Tokyo train systems are legendary for running on time. How do they do it? A key element is pointing and calling — when taking an action, the operator points and calls it out so that everyone knows what is happening.
It may seem like drawing attention to simple things that are already obvious, but that’s exactly the point — simple things can cause really big problems when they fail. In a world where everyone cannot see everything, pointing and calling can provide a shared set of eyes.
The idea is to get in the habit of making sure that the obvious is actually obvious … by starting with simple things. It takes 1 second, it doesn’t hurt anyone, but it can world of difference.
And it’s an important lesson for us in the business world!
We often have to make decisions that range from very simple to very complicated. And since our work is cognitive, it’s easy for the “obvious” to get lost.

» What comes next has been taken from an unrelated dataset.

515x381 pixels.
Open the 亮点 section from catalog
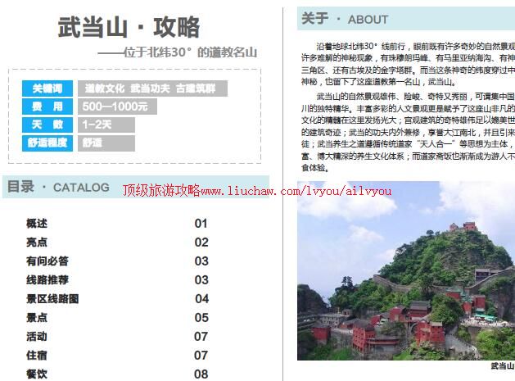pos(37,242)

What you think is obvious to others easily turns out to be not at all.
It pays to remember that it’s worth over-communicating in cognitive work.
Similar to the “I intend to … “ practice from Turn The Ship Around, we need to be sure we are being clear about what we are doing, drawing attention to our actions so we can get feedback from others. This is a key element of being responsible with autonomy.
The software world already practices versions of pointing and calling. For example, we use methods to draw attention to what we are doing, with events to surface what we are doing, and practices to make our work visible. This is how we have learned to cope in a world where we can’t see anything (because it’s all in our heads).
And it can be as simple as saying “I’m moving this work to done” as you are transitioning a card in standup, then a second of silence to give someone the opportunity to jump in, “Well, actually ..”
Sometimes this practice is not easy to do, though:
- Sometimes we point and call, but don’t actually execute. When this happens, people will have unmet expectations.
- Sometimes we execute, but forget to point and call. Now we have lost the opportunity to get help, to make sure that we actually made the right decision.
We should approach such situations blamelessly. We are allowed to get these things wrong as we collectively learn a new skill. It is better to have tried and failed than not to have tried at all.
Most of our decisions (or indecisions) can be reversed.